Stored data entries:
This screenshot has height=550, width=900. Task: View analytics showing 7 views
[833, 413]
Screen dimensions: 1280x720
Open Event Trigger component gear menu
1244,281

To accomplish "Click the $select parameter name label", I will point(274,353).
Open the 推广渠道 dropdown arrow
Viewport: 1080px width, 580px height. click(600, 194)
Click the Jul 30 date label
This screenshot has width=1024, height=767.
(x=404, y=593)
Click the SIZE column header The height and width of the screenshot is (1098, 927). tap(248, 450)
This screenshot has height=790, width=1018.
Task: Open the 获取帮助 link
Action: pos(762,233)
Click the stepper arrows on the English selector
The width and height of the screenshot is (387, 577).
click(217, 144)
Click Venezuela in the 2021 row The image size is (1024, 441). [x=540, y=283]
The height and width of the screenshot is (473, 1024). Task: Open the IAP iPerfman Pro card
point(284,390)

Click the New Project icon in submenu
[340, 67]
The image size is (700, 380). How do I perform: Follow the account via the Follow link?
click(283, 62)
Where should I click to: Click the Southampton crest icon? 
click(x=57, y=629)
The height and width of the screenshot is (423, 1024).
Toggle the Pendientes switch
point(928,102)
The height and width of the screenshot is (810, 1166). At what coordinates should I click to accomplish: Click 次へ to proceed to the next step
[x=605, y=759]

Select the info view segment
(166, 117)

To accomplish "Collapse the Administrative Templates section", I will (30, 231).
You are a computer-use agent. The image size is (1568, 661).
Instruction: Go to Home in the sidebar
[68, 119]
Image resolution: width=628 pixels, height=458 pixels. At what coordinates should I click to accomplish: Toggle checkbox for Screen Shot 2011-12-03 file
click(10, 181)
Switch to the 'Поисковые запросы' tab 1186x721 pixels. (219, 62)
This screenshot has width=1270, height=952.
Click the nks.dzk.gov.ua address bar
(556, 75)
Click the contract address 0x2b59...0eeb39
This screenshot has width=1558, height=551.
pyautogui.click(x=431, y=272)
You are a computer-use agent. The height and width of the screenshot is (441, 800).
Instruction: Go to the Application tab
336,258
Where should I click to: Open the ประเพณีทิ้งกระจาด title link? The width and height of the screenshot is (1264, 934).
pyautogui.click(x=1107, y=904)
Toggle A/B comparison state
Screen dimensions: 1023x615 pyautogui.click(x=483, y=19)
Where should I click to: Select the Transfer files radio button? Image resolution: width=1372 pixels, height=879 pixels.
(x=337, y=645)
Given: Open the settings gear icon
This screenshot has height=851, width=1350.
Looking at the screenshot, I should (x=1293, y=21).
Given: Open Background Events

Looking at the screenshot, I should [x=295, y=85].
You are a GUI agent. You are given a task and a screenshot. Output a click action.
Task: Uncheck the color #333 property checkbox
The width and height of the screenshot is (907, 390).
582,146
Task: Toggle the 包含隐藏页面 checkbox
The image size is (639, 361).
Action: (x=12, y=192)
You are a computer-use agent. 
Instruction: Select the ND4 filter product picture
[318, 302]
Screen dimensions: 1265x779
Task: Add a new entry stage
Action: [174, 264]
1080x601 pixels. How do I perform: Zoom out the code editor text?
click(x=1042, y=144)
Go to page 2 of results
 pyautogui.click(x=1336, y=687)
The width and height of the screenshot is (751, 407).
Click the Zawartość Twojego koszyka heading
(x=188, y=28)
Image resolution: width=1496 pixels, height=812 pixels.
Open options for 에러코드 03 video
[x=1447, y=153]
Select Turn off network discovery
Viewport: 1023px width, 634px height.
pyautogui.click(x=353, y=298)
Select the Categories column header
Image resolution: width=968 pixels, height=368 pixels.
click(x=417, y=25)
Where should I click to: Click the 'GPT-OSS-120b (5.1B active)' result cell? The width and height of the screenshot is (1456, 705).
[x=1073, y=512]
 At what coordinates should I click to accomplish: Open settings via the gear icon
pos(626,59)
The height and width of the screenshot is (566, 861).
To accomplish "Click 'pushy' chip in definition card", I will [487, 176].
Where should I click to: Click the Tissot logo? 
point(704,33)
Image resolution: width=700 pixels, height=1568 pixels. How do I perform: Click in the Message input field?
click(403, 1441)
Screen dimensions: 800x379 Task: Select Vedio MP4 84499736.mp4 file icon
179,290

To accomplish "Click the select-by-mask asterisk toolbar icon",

What to work on: Write out all of the records above exactly as they appear.

Expected output:
This screenshot has height=550, width=900. Task: View analytics showing 7 views
[833, 413]
Screen dimensions: 1280x720
Open Event Trigger component gear menu
1244,281

To accomplish "Click the $select parameter name label", I will point(274,353).
Open the 推广渠道 dropdown arrow
Viewport: 1080px width, 580px height. click(600, 194)
Click the Jul 30 date label
This screenshot has width=1024, height=767.
(x=404, y=593)
Click the SIZE column header The height and width of the screenshot is (1098, 927). tap(248, 450)
This screenshot has height=790, width=1018.
Task: Open the 获取帮助 link
Action: pos(762,233)
Click the stepper arrows on the English selector
The width and height of the screenshot is (387, 577).
click(217, 144)
Click Venezuela in the 2021 row The image size is (1024, 441). [x=540, y=283]
The height and width of the screenshot is (473, 1024). Task: Open the IAP iPerfman Pro card
point(284,390)

Click the New Project icon in submenu
[340, 67]
The image size is (700, 380). How do I perform: Follow the account via the Follow link?
click(283, 62)
Where should I click to: Click the Southampton crest icon? 
click(x=57, y=629)
The height and width of the screenshot is (423, 1024).
Toggle the Pendientes switch
point(928,102)
The height and width of the screenshot is (810, 1166). At what coordinates should I click to accomplish: Click 次へ to proceed to the next step
[x=605, y=759]

Select the info view segment
(166, 117)

To accomplish "Collapse the Administrative Templates section", I will (30, 231).
You are a computer-use agent. The image size is (1568, 661).
Instruction: Go to Home in the sidebar
[68, 119]
Image resolution: width=628 pixels, height=458 pixels. At what coordinates should I click to accomplish: Toggle checkbox for Screen Shot 2011-12-03 file
click(10, 181)
Switch to the 'Поисковые запросы' tab 1186x721 pixels. (219, 62)
This screenshot has width=1270, height=952.
Click the nks.dzk.gov.ua address bar
(556, 75)
Click the contract address 0x2b59...0eeb39
This screenshot has width=1558, height=551.
pyautogui.click(x=431, y=272)
You are a computer-use agent. The height and width of the screenshot is (441, 800).
Instruction: Go to the Application tab
336,258
Where should I click to: Open the ประเพณีทิ้งกระจาด title link? The width and height of the screenshot is (1264, 934).
pyautogui.click(x=1107, y=904)
Toggle A/B comparison state
Screen dimensions: 1023x615 pyautogui.click(x=483, y=19)
Where should I click to: Select the Transfer files radio button? Image resolution: width=1372 pixels, height=879 pixels.
(x=337, y=645)
Given: Open the settings gear icon
This screenshot has height=851, width=1350.
Looking at the screenshot, I should (x=1293, y=21).
Given: Open Background Events

Looking at the screenshot, I should [x=295, y=85].
You are a GUI agent. You are given a task and a screenshot. Output a click action.
Task: Uncheck the color #333 property checkbox
The width and height of the screenshot is (907, 390).
582,146
Task: Toggle the 包含隐藏页面 checkbox
The image size is (639, 361).
Action: (x=12, y=192)
You are a computer-use agent. 
Instruction: Select the ND4 filter product picture
[318, 302]
Screen dimensions: 1265x779
Task: Add a new entry stage
Action: [174, 264]
1080x601 pixels. How do I perform: Zoom out the code editor text?
click(x=1042, y=144)
Go to page 2 of results
 pyautogui.click(x=1336, y=687)
The width and height of the screenshot is (751, 407).
Click the Zawartość Twojego koszyka heading
(x=188, y=28)
Image resolution: width=1496 pixels, height=812 pixels.
Open options for 에러코드 03 video
[x=1447, y=153]
Select Turn off network discovery
Viewport: 1023px width, 634px height.
pyautogui.click(x=353, y=298)
Select the Categories column header
Image resolution: width=968 pixels, height=368 pixels.
click(x=417, y=25)
Where should I click to: Click the 'GPT-OSS-120b (5.1B active)' result cell? The width and height of the screenshot is (1456, 705).
[x=1073, y=512]
 At what coordinates should I click to accomplish: Open settings via the gear icon
pos(626,59)
The height and width of the screenshot is (566, 861).
To accomplish "Click 'pushy' chip in definition card", I will [487, 176].
Where should I click to: Click the Tissot logo? 
point(704,33)
Image resolution: width=700 pixels, height=1568 pixels. How do I perform: Click in the Message input field?
click(403, 1441)
Screen dimensions: 800x379 Task: Select Vedio MP4 84499736.mp4 file icon
179,290

To accomplish "Click the select-by-mask asterisk toolbar icon",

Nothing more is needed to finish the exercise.